I was recently amused by a message I received from a parent of one of my teenage students, who contacted me saying,

“I thought this might make you smile. Over the last 7-10 days I have never heard the piano practised so much. A beautiful piece which I am told is called Nuvole Bianche. When I enquired why I was hearing more practise I was told (and I quote) ‘it’s a proper piano piece’.”

It’s a story which I am sure could be echoed by many of my colleagues, both in communities up and down this country, and far beyond. And yet, many of my musician friends seem to regard Einaudi’s music with a sniffy contempt, a disdain that appears out of proportion to any offence it could possibly have caused.
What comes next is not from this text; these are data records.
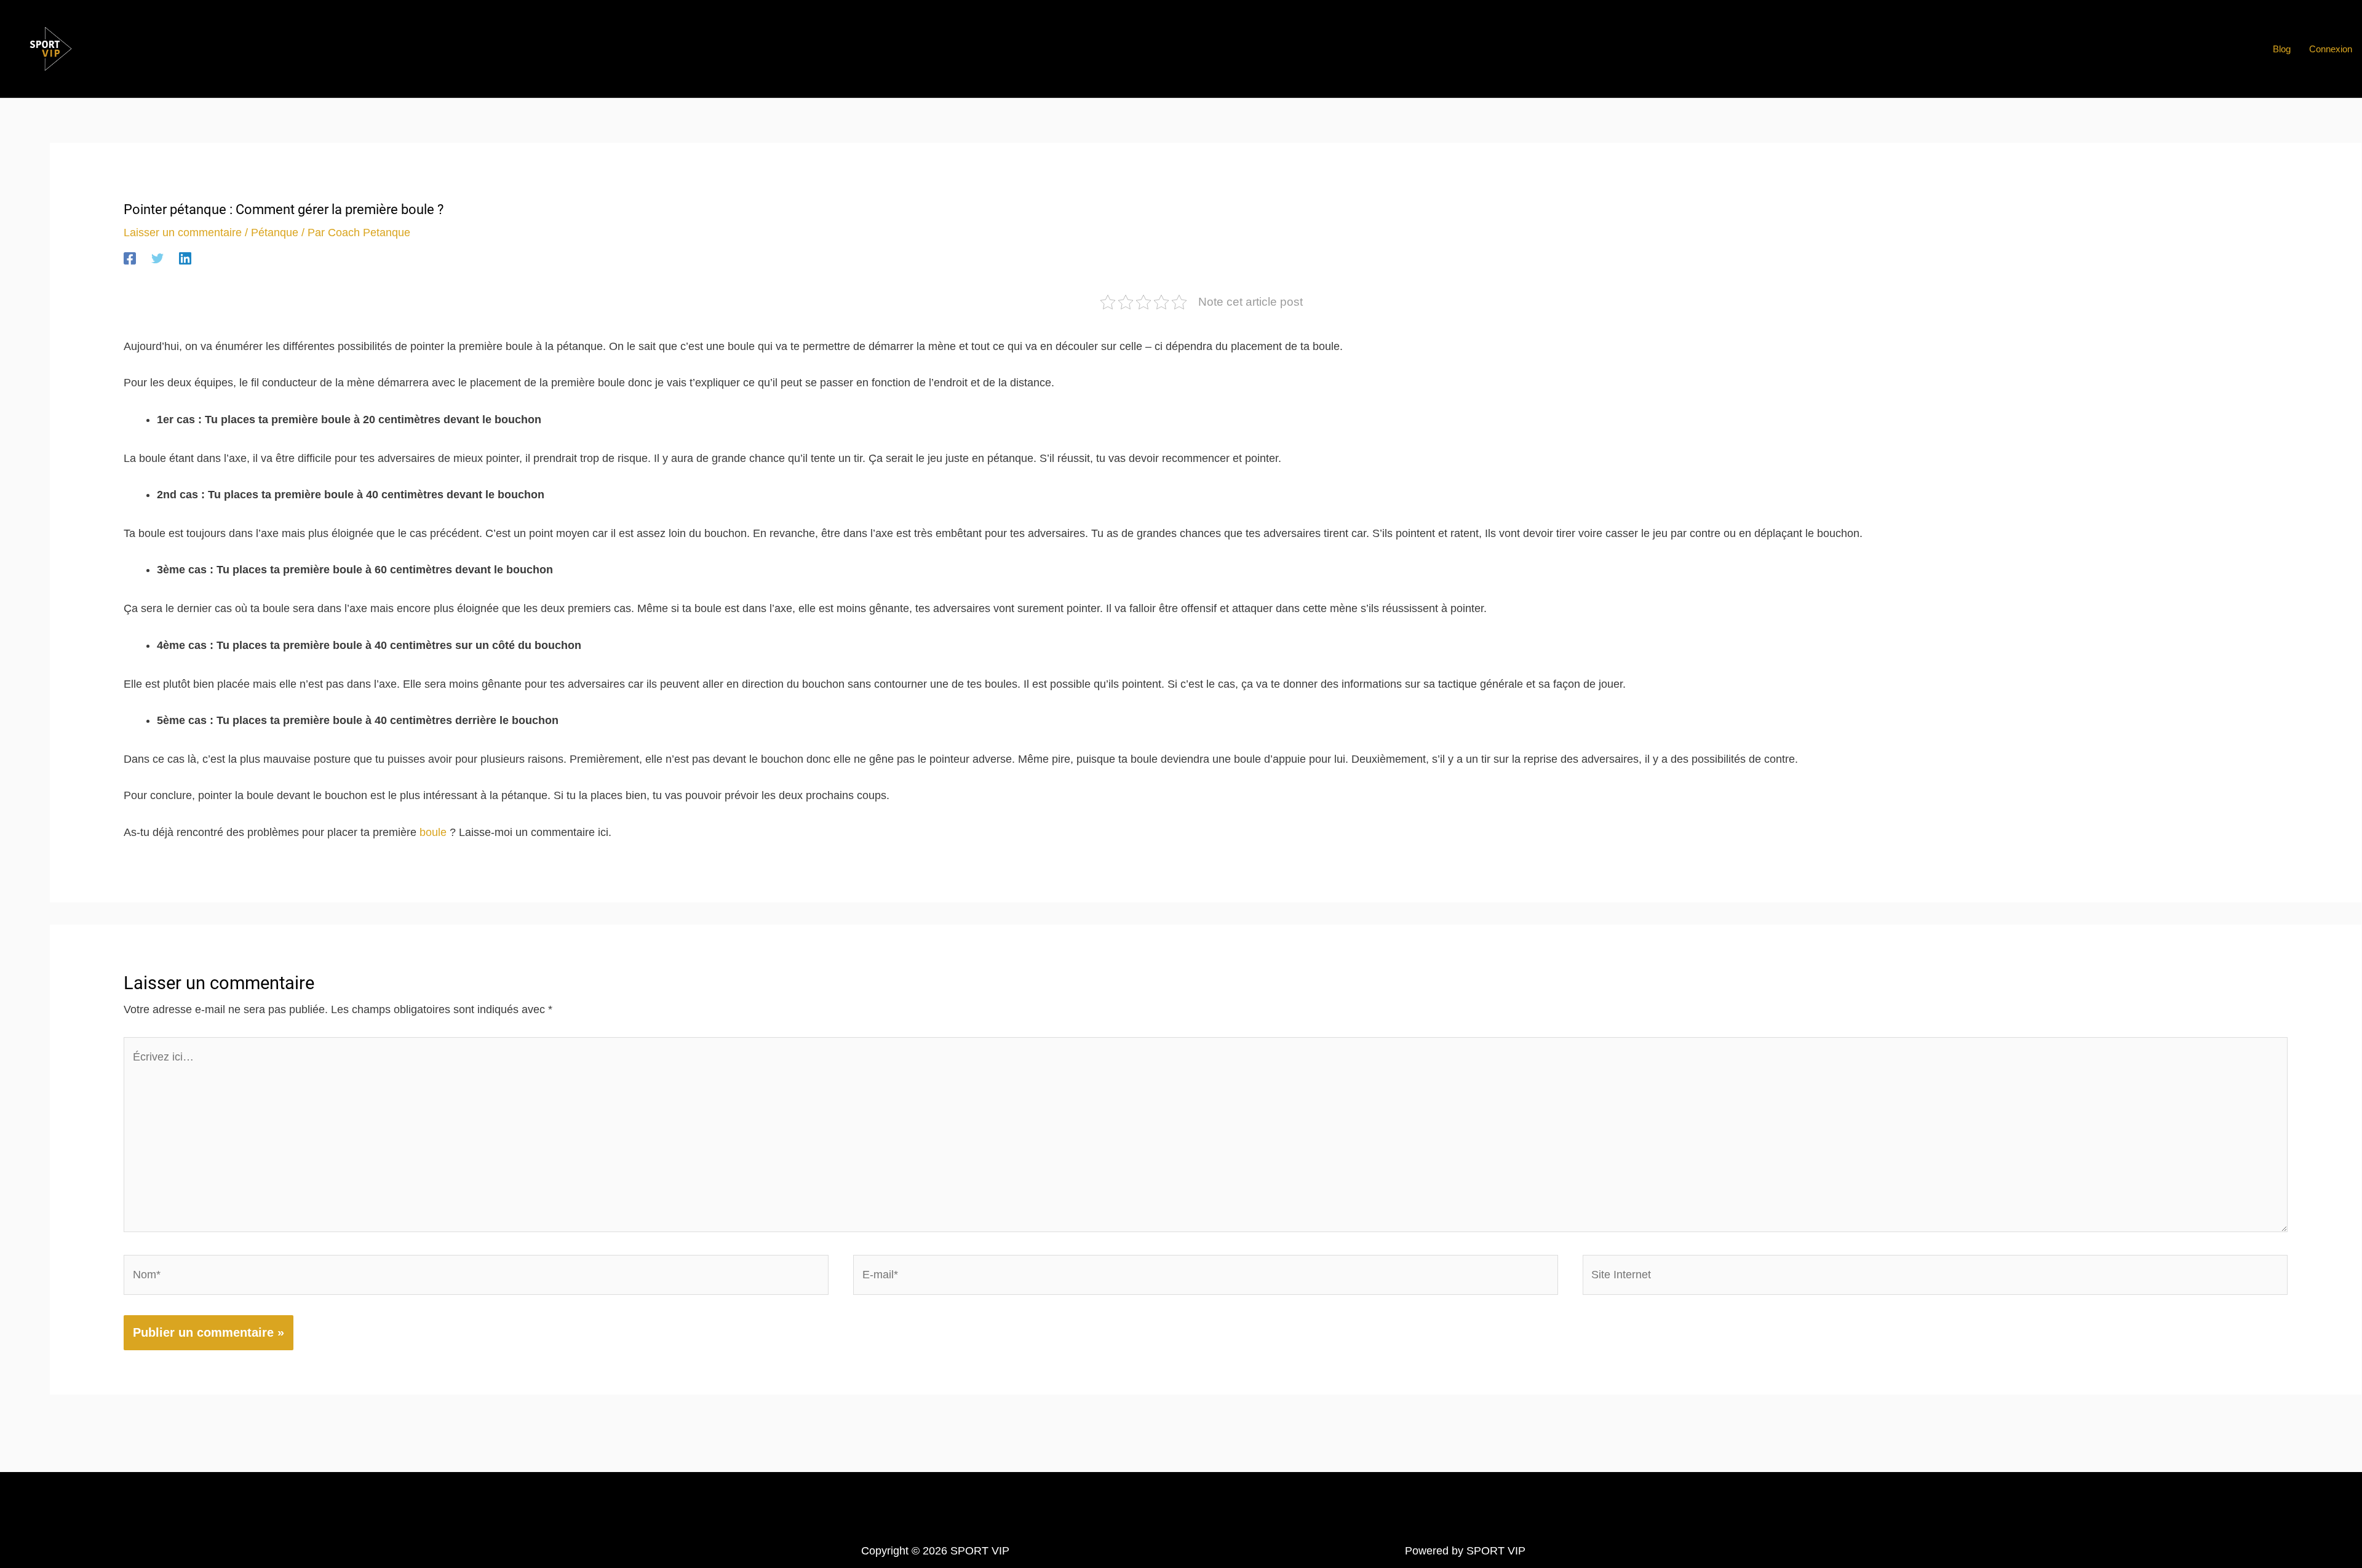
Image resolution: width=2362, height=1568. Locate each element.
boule (433, 832)
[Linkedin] (185, 258)
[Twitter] (157, 258)
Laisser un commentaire (183, 232)
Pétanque (274, 232)
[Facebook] (130, 258)
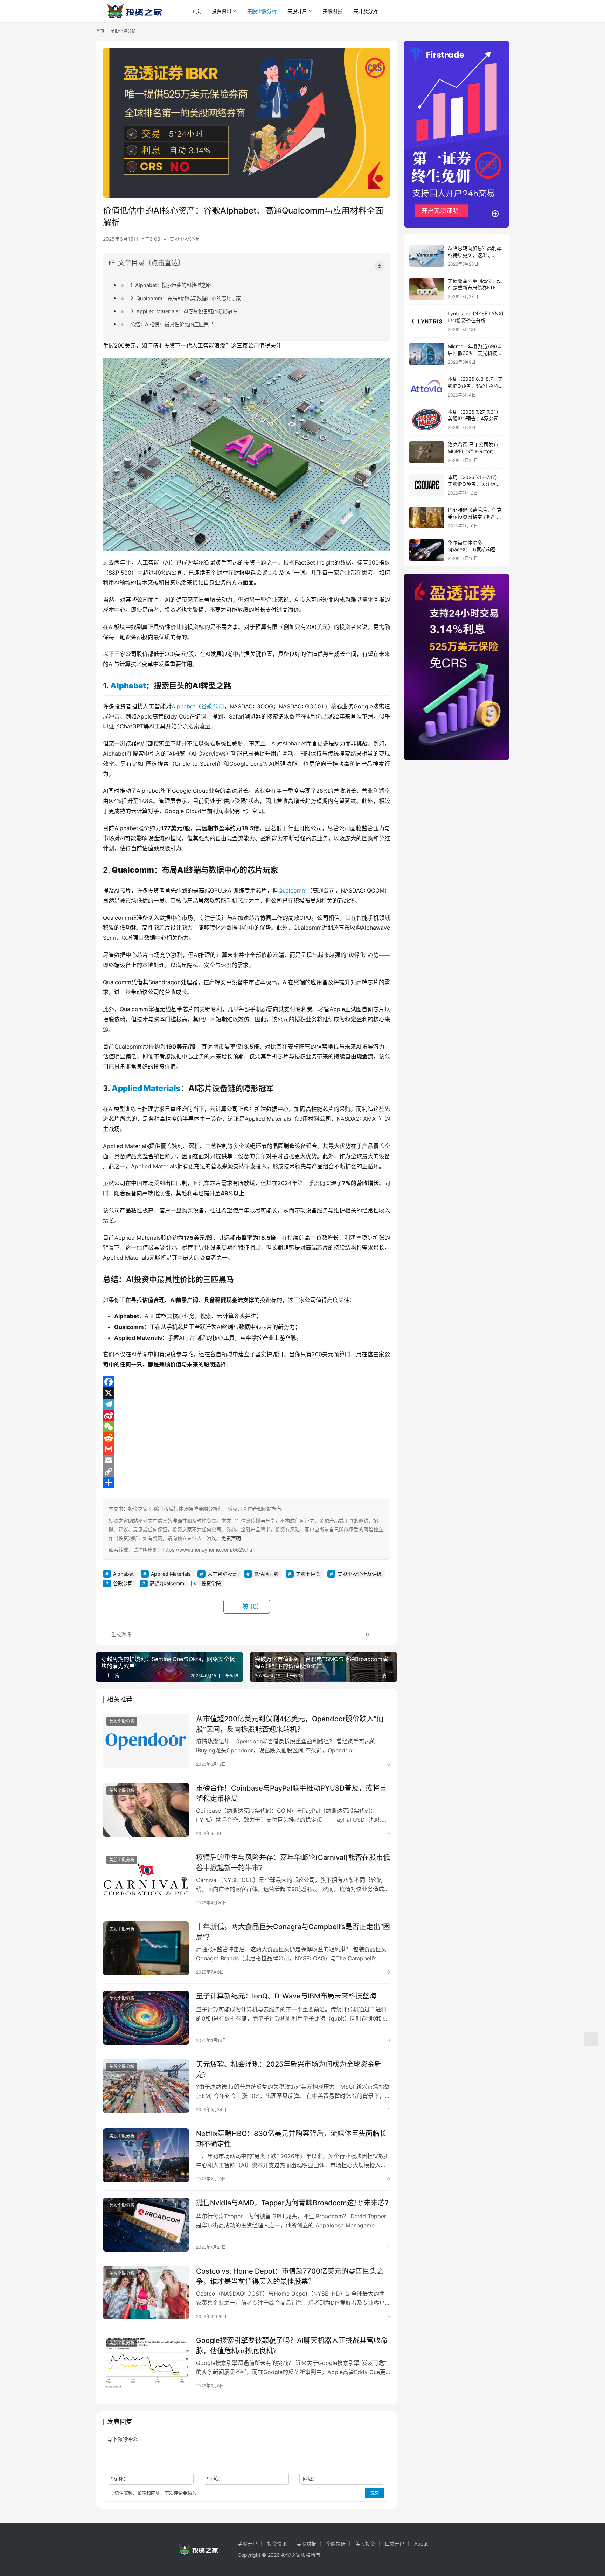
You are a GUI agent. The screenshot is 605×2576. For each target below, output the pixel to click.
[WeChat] (246, 1426)
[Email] (246, 1460)
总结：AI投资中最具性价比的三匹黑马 (172, 324)
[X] (246, 1393)
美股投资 (365, 2544)
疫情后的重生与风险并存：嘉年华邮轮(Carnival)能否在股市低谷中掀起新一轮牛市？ (293, 1862)
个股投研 (336, 2544)
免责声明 (231, 1538)
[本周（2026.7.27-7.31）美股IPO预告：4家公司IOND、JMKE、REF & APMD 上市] (426, 419)
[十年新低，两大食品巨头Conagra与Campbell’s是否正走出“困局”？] (146, 1948)
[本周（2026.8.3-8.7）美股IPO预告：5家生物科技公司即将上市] (426, 387)
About (421, 2544)
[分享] (246, 1482)
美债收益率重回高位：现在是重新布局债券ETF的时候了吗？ (475, 288)
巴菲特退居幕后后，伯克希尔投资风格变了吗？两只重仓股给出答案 (475, 517)
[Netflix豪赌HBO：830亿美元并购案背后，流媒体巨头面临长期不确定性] (146, 2155)
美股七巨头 (308, 1574)
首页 (100, 31)
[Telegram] (246, 1404)
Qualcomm (292, 890)
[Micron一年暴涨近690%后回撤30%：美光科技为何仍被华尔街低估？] (426, 354)
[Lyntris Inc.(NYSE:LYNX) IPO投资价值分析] (426, 321)
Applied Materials (146, 1088)
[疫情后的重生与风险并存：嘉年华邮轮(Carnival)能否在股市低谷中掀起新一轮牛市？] (146, 1879)
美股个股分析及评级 (360, 1574)
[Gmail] (246, 1449)
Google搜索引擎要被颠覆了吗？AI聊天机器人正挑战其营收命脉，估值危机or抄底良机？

In some cases this is undoubtedly rooted in a sense of injustice that he has enjoyed such commercial success from doing, in their view, so little.

More often perhaps, they are baffled that music so lacking in the complexity they themselves enjoy could be so highly prized by others. According to this view, Einaudi’s work is, at best, a gateway that might lead the uninitiated into the more rewarding musical territory that they inhabit, albeit a gateway they personally prefer to position themselves a very long way away from.

To adopt such a viewpoint is potentially to deprive ourselves of a deeper understanding of what it is exactly that makes Einaudi’s music so very appealing, and to so many. And if we can understand that, we might be better equipped to perform and teach Einaudi’s music with sympathetic intelligence, and more effectively decipher and communicate with audiences when promoting other music.